Axa France entend renforcer l’offre et les services internet proposés à ses clients. «Le défi actuel pour nos réseaux de distribution est de disposer d’une extension virtuelle de nos réseaux réels, tant pour la souscription de contrats que pour les services tels que la gestion des sinistres. Le plan de développement de ces boutiques virtuelles est réalisé chez nos agents généraux. Un prototype doit sortir en décembre», a expliqué Nicolas Moreau, président d’Axa France, à l’occasion de la présentation d’une étude Assurland.com.

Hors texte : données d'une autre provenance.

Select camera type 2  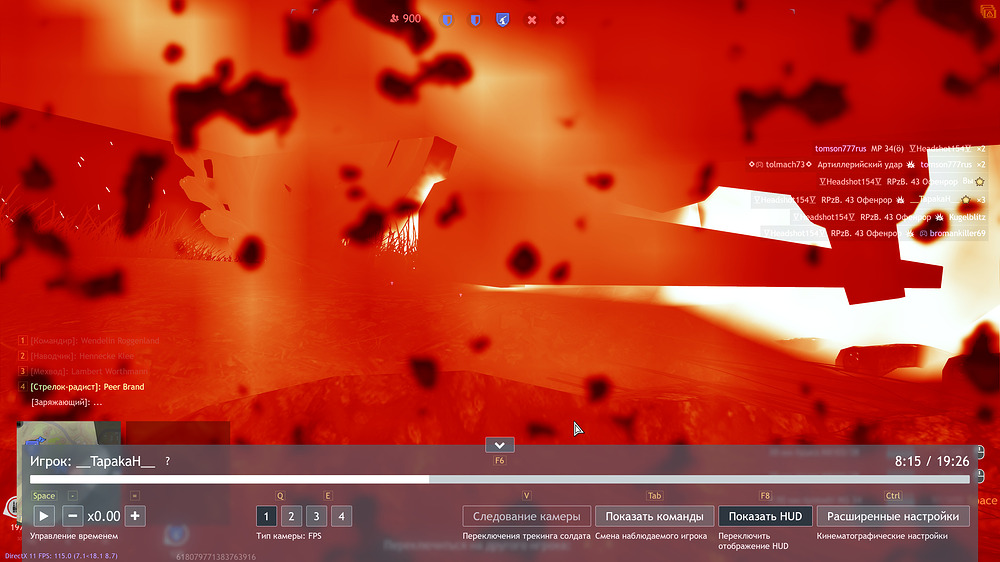coord(291,516)
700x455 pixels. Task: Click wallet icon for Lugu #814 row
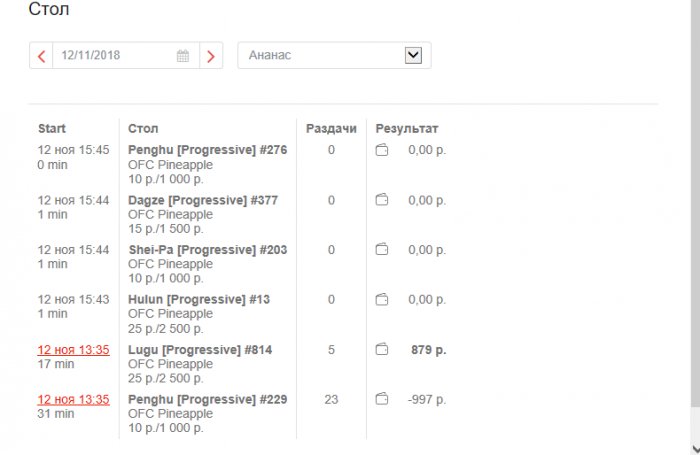(381, 350)
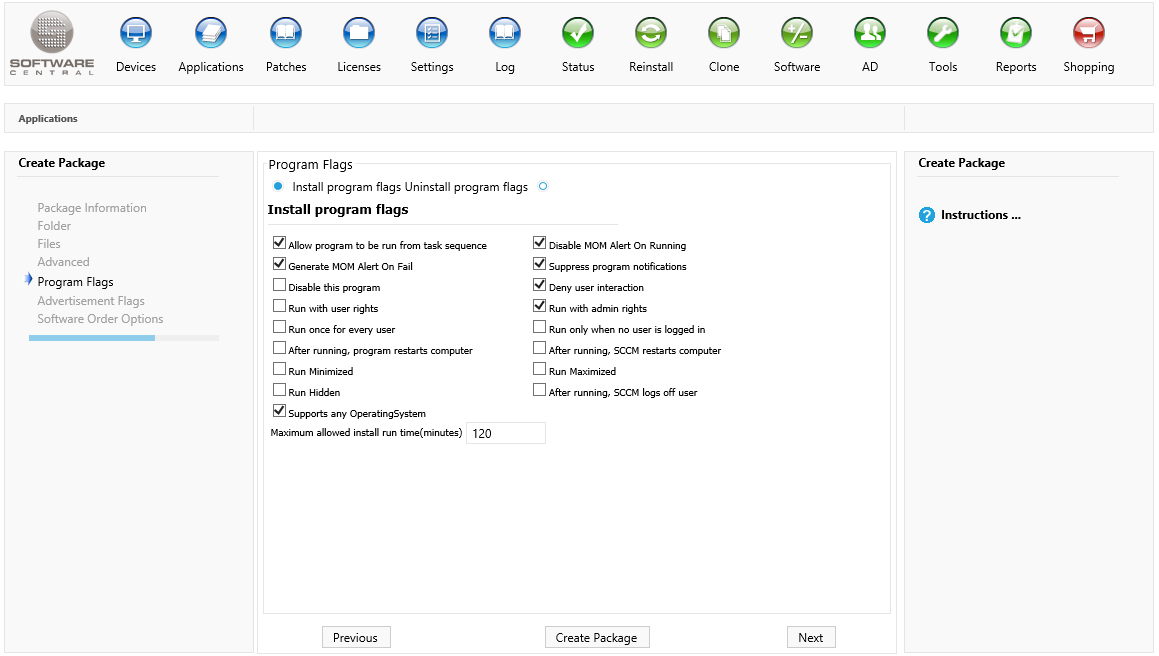
Task: Open the Tools wrench icon
Action: pyautogui.click(x=943, y=33)
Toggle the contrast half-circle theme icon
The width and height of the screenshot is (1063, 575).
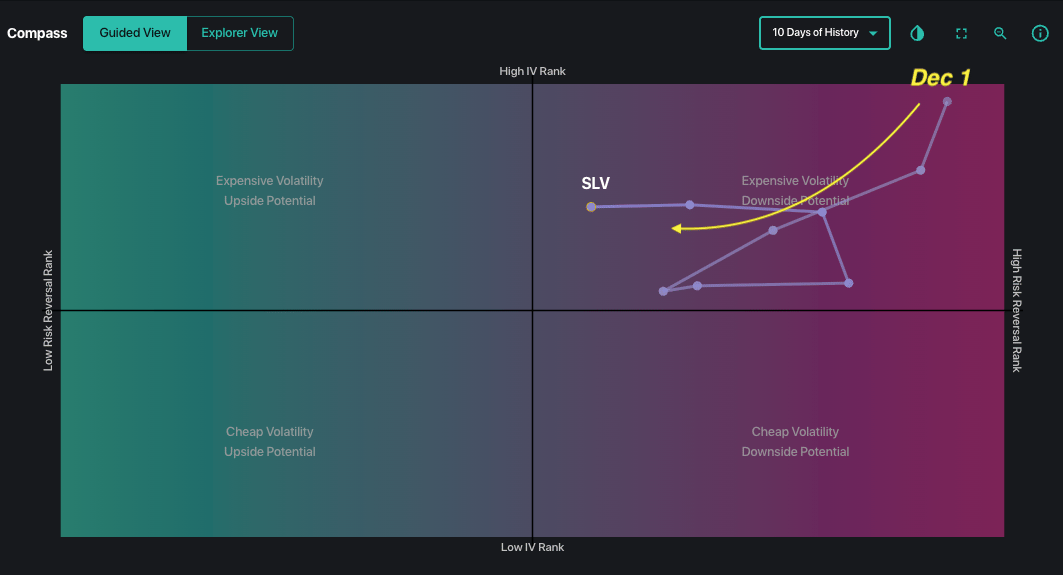pos(917,33)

Des tests sont actuellement réalisés auprès de 500 agents «pour adapter et ajuster le modèle. Cela se développera progressivement, sur une période de dix-huit à vingt quatre mois», a précisé le dirigeant. Ce dernier souligne toutefois une forte hétérogénéité au sein du réseau, composé de 3.500 agents. «Certains sont très avancés et ont développé des communautés. D’autres le sont moins. La difficulté est de faire évoluer le modèle en fonction de ces différences», indique Nicolas Moreau.

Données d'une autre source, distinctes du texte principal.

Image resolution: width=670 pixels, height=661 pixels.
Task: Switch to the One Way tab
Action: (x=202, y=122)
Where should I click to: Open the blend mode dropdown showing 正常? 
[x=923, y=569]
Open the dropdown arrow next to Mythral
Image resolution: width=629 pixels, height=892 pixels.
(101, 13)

Le dirigeant rappelle que le succès de la vente d’assurance sur internet varie selon le type de produits. «Dès que le produit est relativement simple et "standardisable", la vente est facilitée sur internet. Si l’assurance automobile fonctionne très bien, l’assurance multirisques habitation est plus compliquée, la description du risque étant plus complexe», explique Nicolas Moreau. De même, «les produits d’épargne sont plus compliqués à vendre sur internet, car les frais sont élevés», poursuit-il.

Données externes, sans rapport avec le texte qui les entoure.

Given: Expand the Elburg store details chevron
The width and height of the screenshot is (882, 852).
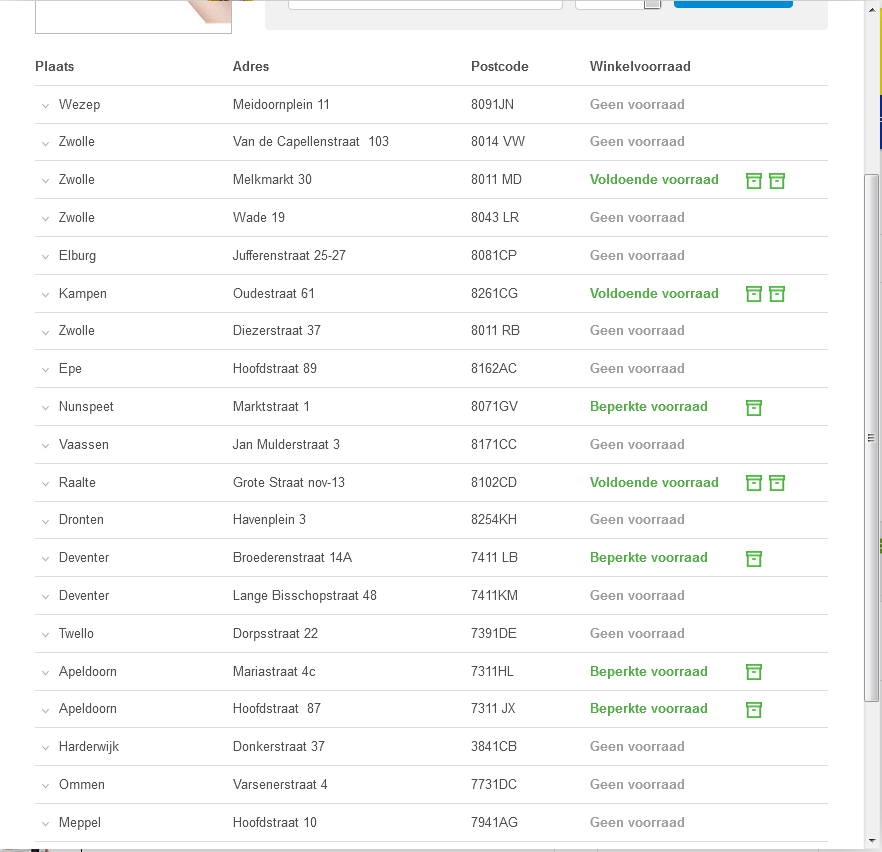Looking at the screenshot, I should point(45,257).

Selon l’étude annuelle réalisée en août dernier par Assurland.com, 68 % des 7.314 internautes interrogés utilisent internet pour souscrire en ligne des contrats d’assurance, contre seulement 15% en 2006. Le rôle de comparateur d’internet reste toutefois prédominant, 95% du panel citant, parmi les différentes utilisations de ce canal, la réalisation de devis et 81% évoquant la recherche d’information sur les produits et les assureurs. La gestion des contrats, citée par 27% de l’échantillon, «ne rentre pas dans les mœurs», souligne Stanislas di Vittorio, président d’Assurland.com.

Par ailleurs, 93% des internautes se disent prêts à s’assurer sur internet auprès d’une compagnie disposant d’un réseau physique, contre seulement 57% pour un assureur «low cost» sans réseau.